Diese Frage gibt an Dich weiter
Vera, die sich sonst womöglich noch Deinen Ärger einhandelt ... Gott soll abhüten (wie mein kommunistischer Vater immer sagte)!!!
 

Wolf Biermann antwortet:


Liebe Vera, schön, daß es ausgerechnet Dein West-Cousin war, der damals als gutgelaunter Zwischenrufer im Kölner Konzert so lautstark die Ballade „Großes Gebet der alten Kommunistin Oma Meume in Hamburg“ verlangte. Es ist ja auch ein erschütterndes und schönes Lied, sogar bis heute. Die Sehnsucht nach dem kommunistischen Paradies auf Erden, in tiefster Not geschrien aus dem Herzen einer alten Genossin, aus dem Mund einer alten Arbeiterfrau, die müdeverzagt an ihrer Partei zweifelt, ist ja déchirant. François Villon hat solch eine Bettel-Ballade an Gott für seine frommverzweifelte Mutter geschrieben. Das Gebet des alten Kommunistenweibleins hat jedenfalls mehr Sinn als die spätkommunistischen Phrasen ihres Enkels , im Streit mit den linksalternaiven Zwischenrufern in der Kölner Maulschlacht von 1976.

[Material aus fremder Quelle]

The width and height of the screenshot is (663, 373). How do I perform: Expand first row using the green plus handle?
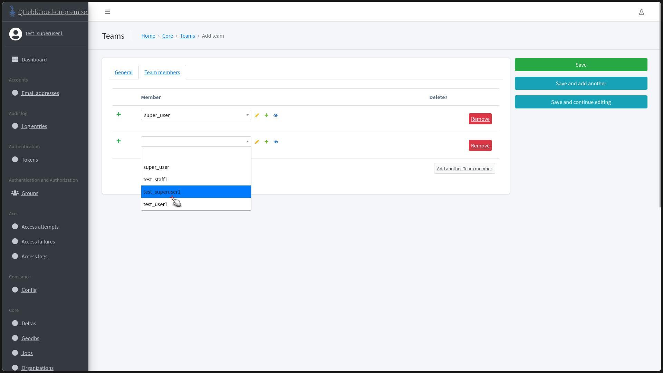118,114
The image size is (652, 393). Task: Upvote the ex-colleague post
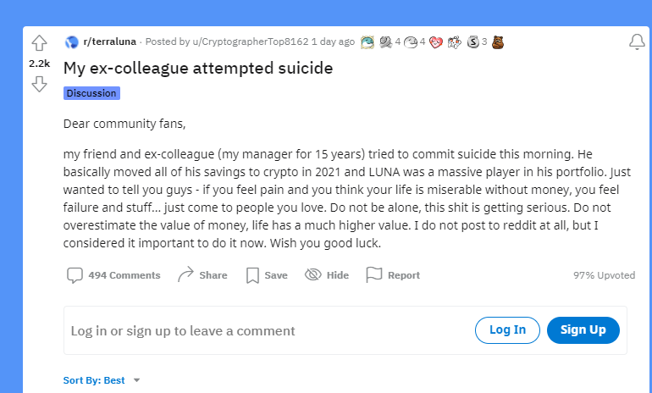pos(39,43)
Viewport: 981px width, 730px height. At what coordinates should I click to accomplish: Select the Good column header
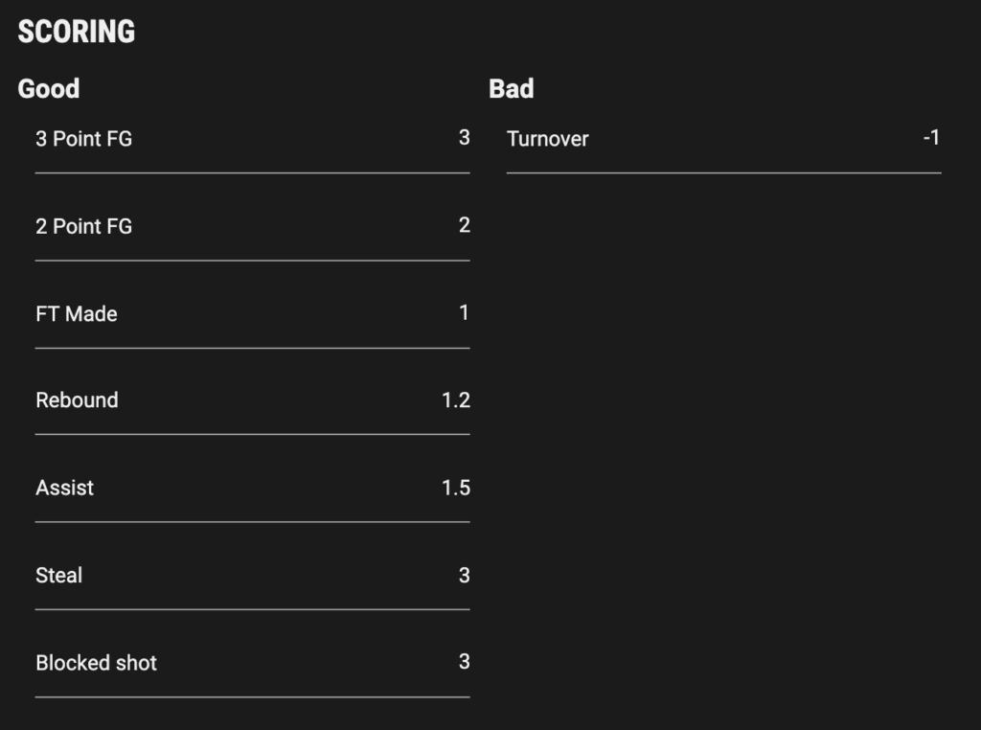(x=49, y=89)
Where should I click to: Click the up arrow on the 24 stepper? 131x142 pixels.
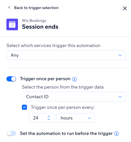[x=49, y=117]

Da hast Du ein schönes Beispiel für genau das, was Manès Sperber meinte, als er mir etwa 4 Jahre später in seiner Wohnung in der Rue Notre Dame des Champs den vereiterten Kommunismus-Backenzahn zog. Er sagte damals: Mein Lieber, Ihre Verse sind so mutig und wahr, ihre Lieder sind so schön, in Ihren Gedichten sind Sie viel weiter als der Biermann, der sich nach all dem immer noch einen Kommunisten nennt ...“ - Nach dieser politischen Zahnbehandlung hatte ich endlich den Mut, ein guter Renegat zu werden. Nun konnte ich endlich mit dem fatalen Kinderglauben an die kommunistische Endlösung der sozialen Frage brechen.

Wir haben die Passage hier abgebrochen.